**CHALLENGE:** Please identify each line in the listing that holds the word "plane" and copy those lines out. Case counts.

--- MATERIALS PROVIDED ---

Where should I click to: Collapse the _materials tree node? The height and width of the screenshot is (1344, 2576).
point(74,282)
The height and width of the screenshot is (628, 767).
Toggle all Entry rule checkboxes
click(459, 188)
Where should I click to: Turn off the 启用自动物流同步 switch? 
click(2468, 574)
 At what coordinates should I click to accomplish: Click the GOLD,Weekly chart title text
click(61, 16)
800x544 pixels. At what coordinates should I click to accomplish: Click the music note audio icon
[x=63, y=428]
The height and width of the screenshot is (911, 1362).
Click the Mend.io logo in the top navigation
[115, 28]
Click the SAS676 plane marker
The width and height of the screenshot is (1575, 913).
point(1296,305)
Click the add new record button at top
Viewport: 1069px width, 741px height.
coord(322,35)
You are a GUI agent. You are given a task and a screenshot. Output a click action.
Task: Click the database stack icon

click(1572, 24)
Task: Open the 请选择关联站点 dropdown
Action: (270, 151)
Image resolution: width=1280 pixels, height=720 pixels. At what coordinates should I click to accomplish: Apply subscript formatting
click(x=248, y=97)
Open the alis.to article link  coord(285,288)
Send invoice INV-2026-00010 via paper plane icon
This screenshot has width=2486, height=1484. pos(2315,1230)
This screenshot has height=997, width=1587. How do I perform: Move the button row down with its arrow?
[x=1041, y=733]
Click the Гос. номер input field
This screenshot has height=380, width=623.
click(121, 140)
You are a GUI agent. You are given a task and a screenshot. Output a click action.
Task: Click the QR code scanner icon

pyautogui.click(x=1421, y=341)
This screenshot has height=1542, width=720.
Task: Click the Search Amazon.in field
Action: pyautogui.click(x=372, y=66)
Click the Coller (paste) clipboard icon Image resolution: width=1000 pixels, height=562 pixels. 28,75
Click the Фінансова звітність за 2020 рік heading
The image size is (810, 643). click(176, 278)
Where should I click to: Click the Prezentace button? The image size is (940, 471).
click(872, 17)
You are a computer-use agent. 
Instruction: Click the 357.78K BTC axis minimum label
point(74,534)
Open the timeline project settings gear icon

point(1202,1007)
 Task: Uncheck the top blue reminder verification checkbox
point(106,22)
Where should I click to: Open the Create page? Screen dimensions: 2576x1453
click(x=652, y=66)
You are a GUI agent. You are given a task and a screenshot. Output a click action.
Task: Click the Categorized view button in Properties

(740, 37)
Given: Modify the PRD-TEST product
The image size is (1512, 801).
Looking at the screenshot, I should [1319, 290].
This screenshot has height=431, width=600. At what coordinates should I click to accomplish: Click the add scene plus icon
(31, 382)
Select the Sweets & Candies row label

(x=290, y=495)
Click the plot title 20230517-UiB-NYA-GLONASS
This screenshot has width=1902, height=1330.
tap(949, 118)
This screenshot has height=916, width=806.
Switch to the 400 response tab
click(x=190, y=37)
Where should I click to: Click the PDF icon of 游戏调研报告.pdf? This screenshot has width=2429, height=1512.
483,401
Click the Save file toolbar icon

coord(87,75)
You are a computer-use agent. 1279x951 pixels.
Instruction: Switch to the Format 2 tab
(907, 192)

---

**RESULT BELOW:**
Click the SAS676 plane marker
Send invoice INV-2026-00010 via paper plane icon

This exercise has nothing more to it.